Visit my website for more like this! I would love to hear your feedback.
Online course at Penn State
## Loading required package: knitr
## Loading required package: zoo
##
## Attaching package: 'zoo'
##
## The following objects are masked from 'package:base':
##
## as.Date, as.Date.numeric
##
## Loading required package: timeDate
## This is forecast 5.4
Seasonality refers to a regular pattern of changes that repeat for S time periods, where S defines the number of timer periods until the pattern repeats again.
In a seasonal ARIMA model, AR and MA terms predict xt using data values and errors at times with lags that are multiples of S.
Seasonality, of course, usually causes the time series to be nonstationary. Seasonal differencing is defined as a difference between a value and a value with lag that is a multiple of S.
Thus, seasonal differencing removes a seasonal trend and can also get rid of a seasonal random walk (another type of nonstationarity).
However, if an overall trend is present in the data, we may also need non-seasonal differencing. Often a first difference will detrend the data.
It is important to note that non-seasonal behavior will still matter in seasonal models. That is, it is likely that short run non-seasonal components will still contribute to the model. For ice cream sames, it could be that the sames from last August and this July produce the best model.
This model incorporates both seasonal and non-seasonal factors in a multiplicative model.
\[ARIMA(p, d, q)*(P, D, Q)S\]
where the capital P, D, and Q are the seasonal components of the AR, differencing, and MA components.
The model includes seasonal and non-seasonal MA(1) terms, no differencing and no AR terms, and the seasonal period is S = 12. Thus this model has MA terms at lags 1, 12, and 13. Also there is a non-zero autocorrelation at lag 11.
arima.m<-arima.sim(list(order = c(0,0,12), ma = c(0.7,rep(0,10),0.9)), n = 200)
acf(arima.m)
A seasonal AR(1) model has significant lags at 1, 12 and 13, with an increasing trend before lag 12, sharply cut off at lag 13.
ar_pacf<-ARMAacf (ar = c(.6,0,0,0,0,0,0,0,0,0,0,.5,-.30),lag.max=30,pacf=T)
plot(ar_pacf, type='h')
Do a time series plot of the data. Examine it for global trends and seasonality.
diff1 <- diff(x, 1)
diff1_and_12 <- diff(diff1, 12)
* If there is no obvious trend or seasonality, do not take any differences.

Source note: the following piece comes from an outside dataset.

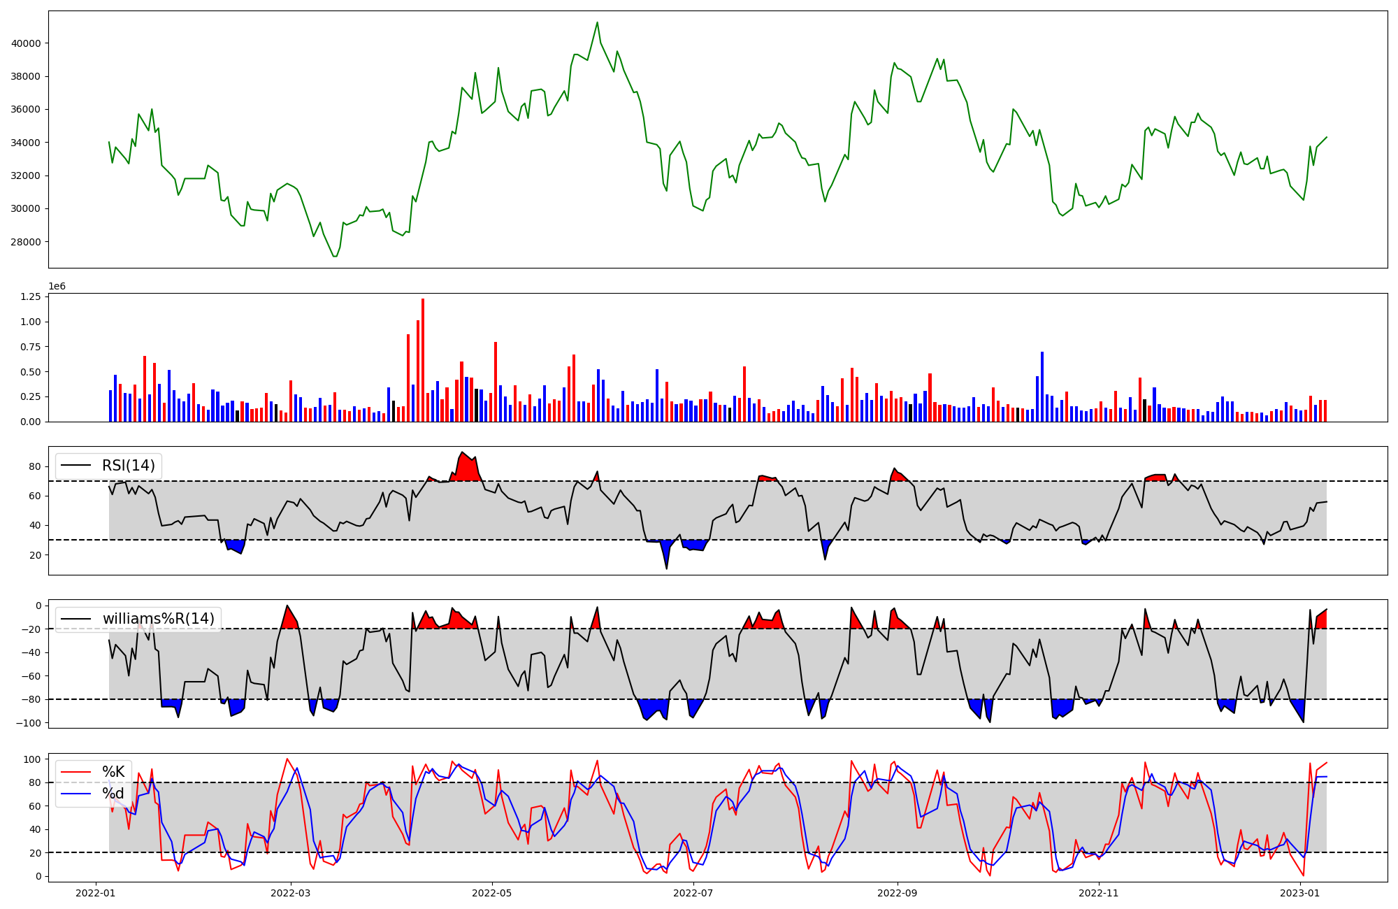The height and width of the screenshot is (909, 1398).
Task: Click the tallest blue volume bar
Action: click(x=1042, y=387)
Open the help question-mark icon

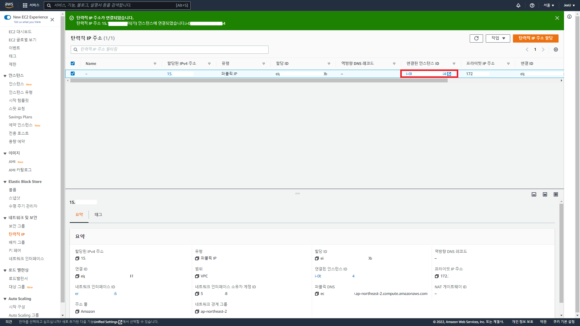(x=532, y=5)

Examine the ACF and PACF of the differenced data (if necessary). We can begin to make some basic guesses about the most appropriate model at this time.
Estimate the model(s) that might be reasonable for the data based on the previous steps.
Examine the residuals (with ACF, Box-Pierce, and other means) to see if the model seems good. Compare AIC or BIC values to determine the best of several models.
Time series plot of 144 consecutive months on the colorado river
source(url("http://lib.stat.cmu.edu/general/tsa2/Rcode/itall.R"))
## itall has been installed
dat<-(read.csv('colorado_river.csv'))
plot(dat[,3], type='o')
Without having some experience with the data, it is difficult to identify seasonality trends here. If this was your job your would probably know that river flow is indeed seasonal, with perhaps higher flows in late spring and early summer, due to snow runoff.
With this in mind, we could aggregate the data by month to better understand this trend.
require(ggplot2)
ggplot(dat, aes(x=month, y=flow/1000))+
stat_summary(geom = 'line', fun.y='mean')+ # take the mean of each month
scale_x_discrete(breaks=seq(1,12,1), labels=seq(1,12,1))+
theme_bw()+ # add a little style
facet_wrap(~year) # visualize year by year
## Warning: closing unused connection 5
## (http://lib.stat.cmu.edu/general/tsa2/Rcode/itall.R)
Further, looking back at the first plot, it is difficult to see if there is a global trend, if any, it is slight.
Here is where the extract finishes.